Une riposte « symétrique » face à la saisie des avoirs
Le chef de l’État russe réagissait aux récentes décisions de plusieurs pays de l’Union européenne, notamment la France, la Suède et la Belgique, d’intercepter des pétroliers et cargos suspectés de contourner le plafonnement des prix du pétrole brut. De nouvelles régulations européennes ouvrent également la voie à la revente des marchandises et hydrocarbures saisis au profit de la reconstruction ukrainienne.

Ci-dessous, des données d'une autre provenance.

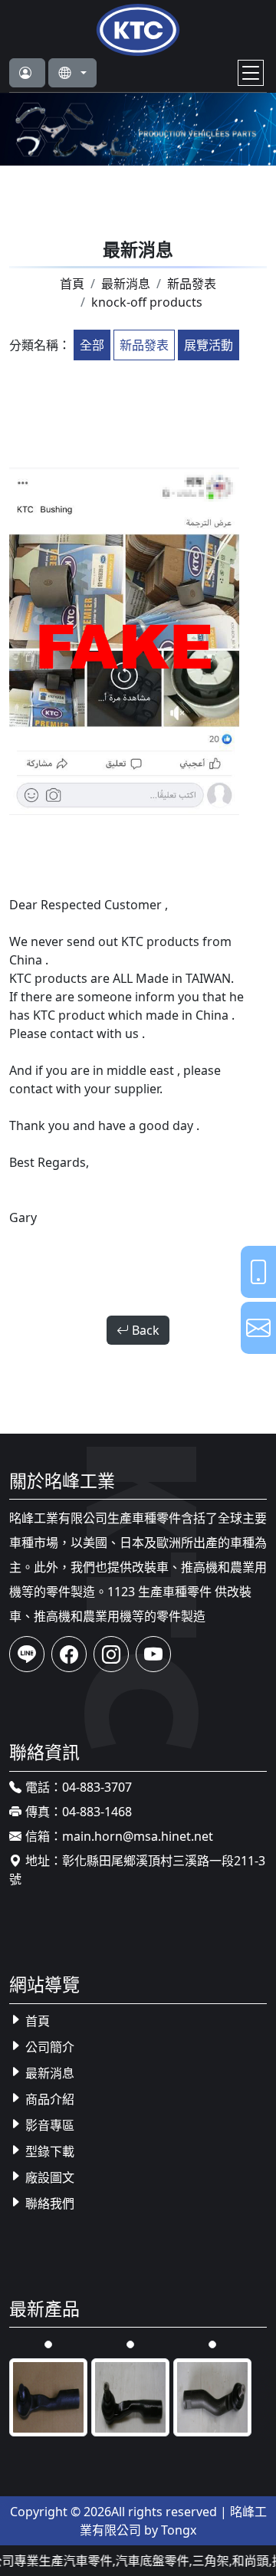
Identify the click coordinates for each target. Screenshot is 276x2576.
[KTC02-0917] (130, 2395)
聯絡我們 (49, 2203)
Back (144, 1330)
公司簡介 (49, 2047)
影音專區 (49, 2125)
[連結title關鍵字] (137, 28)
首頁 (72, 283)
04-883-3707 (97, 1787)
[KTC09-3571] (130, 2342)
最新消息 (125, 283)
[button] (27, 72)
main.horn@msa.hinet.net (137, 1836)
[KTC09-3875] (212, 2342)
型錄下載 (49, 2151)
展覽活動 (208, 345)
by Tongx (170, 2530)
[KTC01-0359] (48, 2342)
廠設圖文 (49, 2177)
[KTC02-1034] (212, 2395)
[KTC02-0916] (48, 2395)
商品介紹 (49, 2099)
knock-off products (146, 302)
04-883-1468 (97, 1811)
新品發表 (191, 283)
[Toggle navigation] (251, 73)
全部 (92, 345)
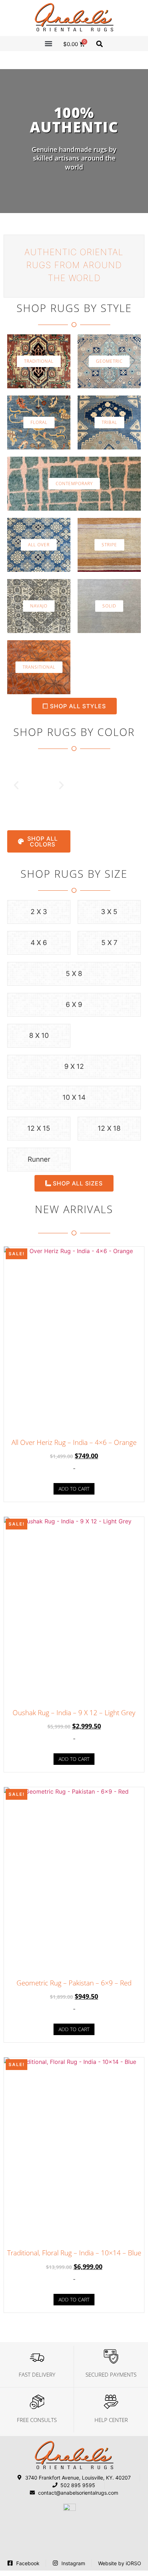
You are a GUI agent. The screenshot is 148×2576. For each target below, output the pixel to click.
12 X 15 (38, 1128)
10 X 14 (74, 1097)
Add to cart (74, 1488)
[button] (49, 43)
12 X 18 (109, 1128)
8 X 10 (39, 1035)
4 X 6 (39, 943)
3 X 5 (109, 912)
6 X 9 (74, 1004)
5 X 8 (74, 974)
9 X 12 (74, 1066)
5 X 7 (109, 943)
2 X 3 (39, 912)
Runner (39, 1159)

Flétrissant ces mesures qu’il a qualifiées d’actes de « piraterie et de banditisme », Vladimir Poutine a affirmé que Moscou n’hésiterait pas à faire valoir ses droits par la force ou des procédures de rétorsion directe sur les voies maritimes internationales.
Si cela se concrétisait, nous devrons répondre de manière symétrique. Nous agirons là où nous le jugerons nécessaire et approprié, n’importe où.

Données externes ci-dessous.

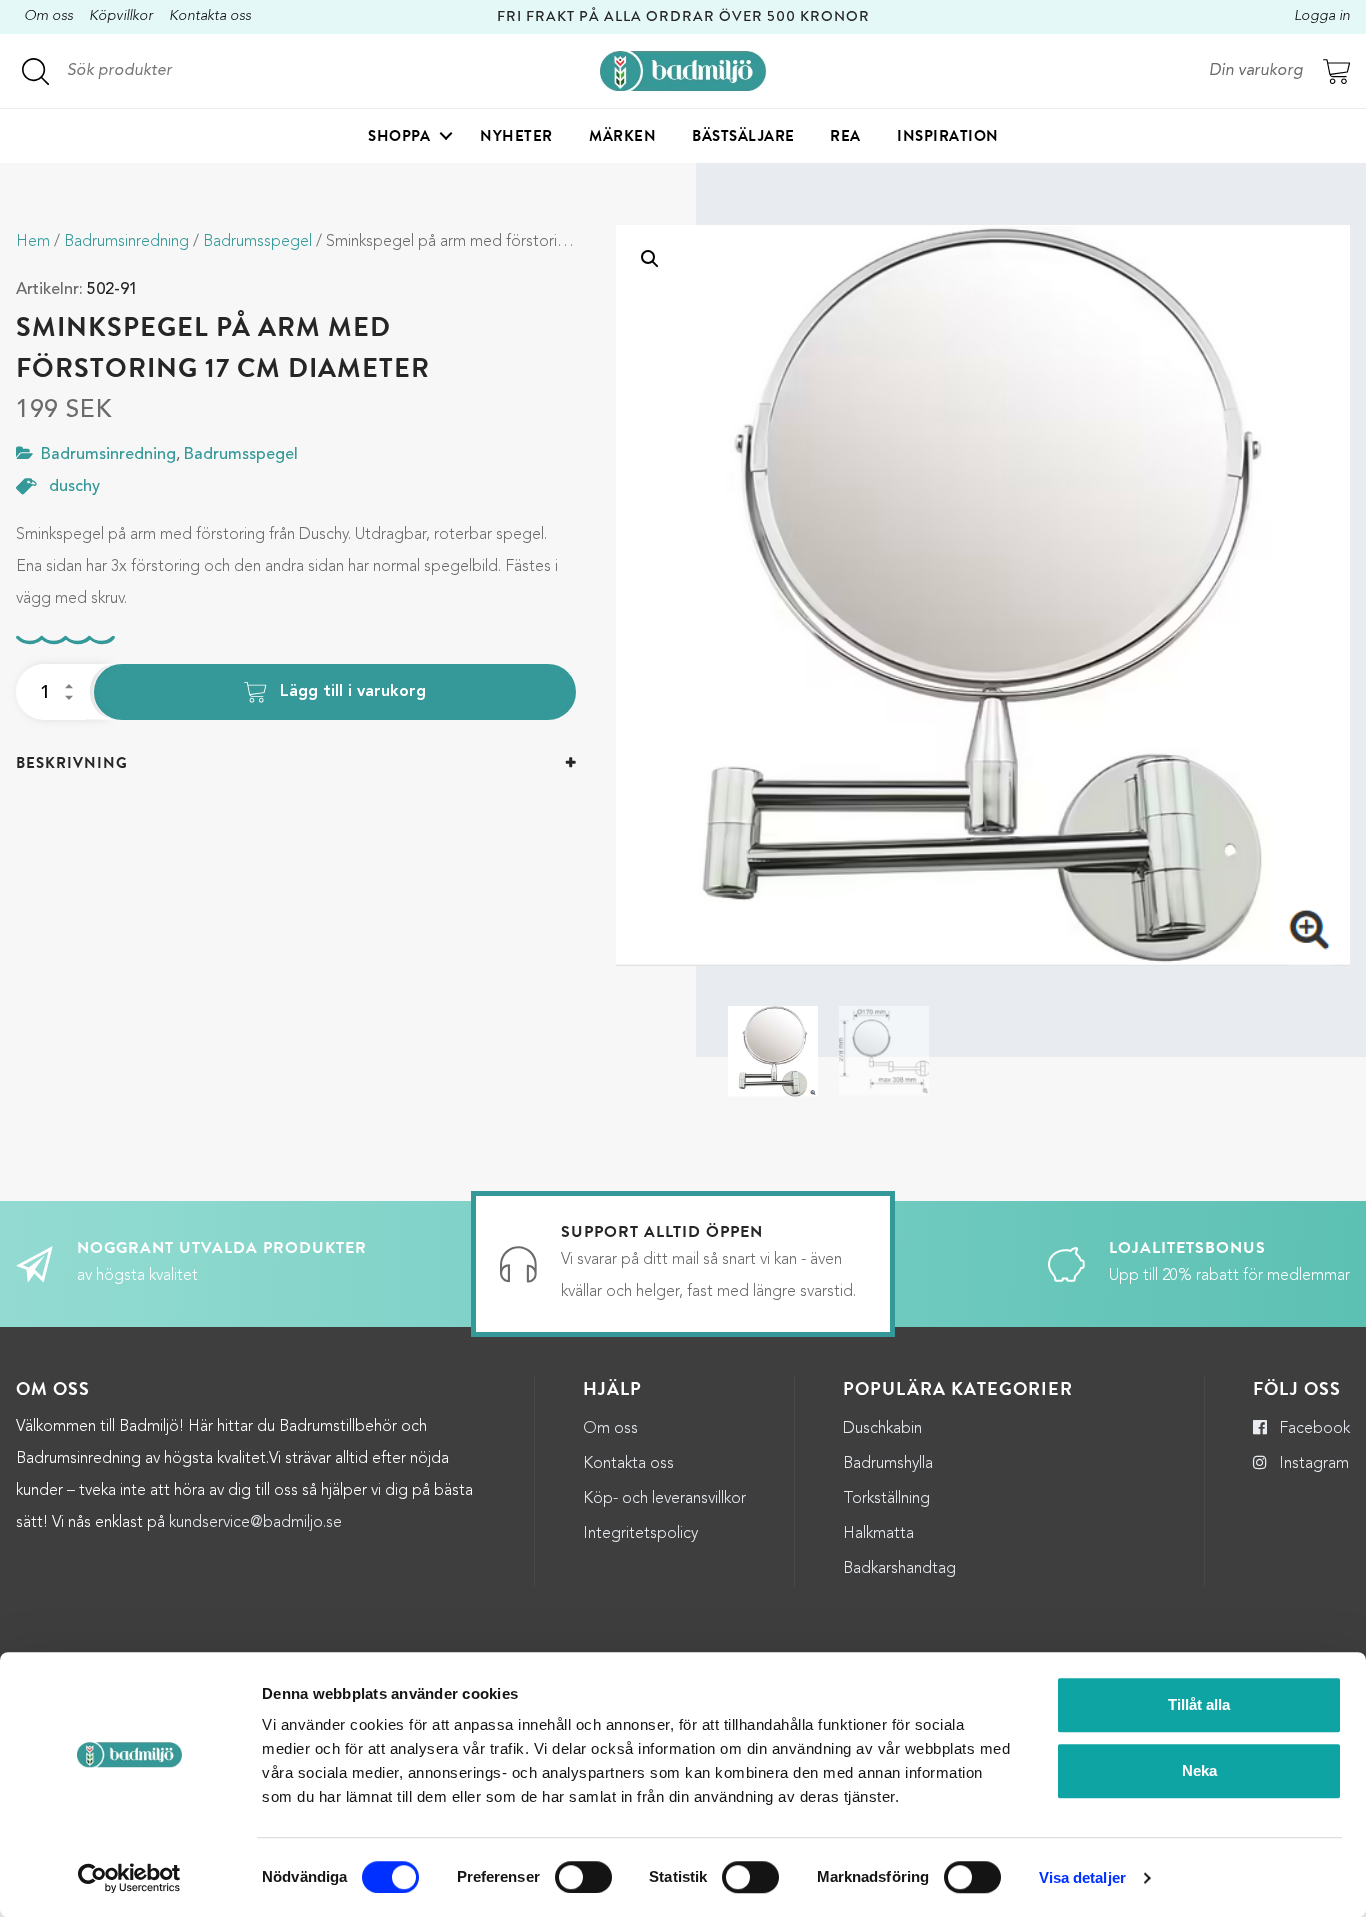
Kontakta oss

— Vladimir Poutine, Président de la Fédération de RussieLa « flotte fantôme » au centre de la guerre économique
Depuis l’imposition des sanctions occidentales liées au conflit en Ukraine, la Russie s’appuie sur un réseau étendu de centaines de pétroliers et cargos — souvent enregistrés sous des pavillons de complaisance et disposant d’assurances opaques — pour maintenir le niveau de ses exportations énergétiques vers l’Asie et le Moyen-Orient.
Pour les chancelleries occidentales, le contrôle et le blocage de ces navires représentent l’un des rares leviers restants pour assécher les revenus pétroliers de Moscou. Récemment, la Suède a d’ailleurs acté le transfert à Kiev d’un cargo arraisonné soupçonné de transporter du blé ukrainien confisqué.
Vers une insécurité accrue sur les grandes routes maritimes ?
Cette déclaration intervient alors que la marine russe mène de vastes manœuvres navales dans le Pacifique Nord, dans un contexte d’escalade verbale croissant entre le bloc occidental et Moscou.
Les armateurs et assureurs maritimes internationaux redoutent désormais que cette menace de saisies symétriques ne se traduise par des arraisonnements arbitraires de navires sous pavillon européen dans certaines zones stratégiques sous influence russe ou alliée, ajoutant un facteur de risque majeur au commerce mondial.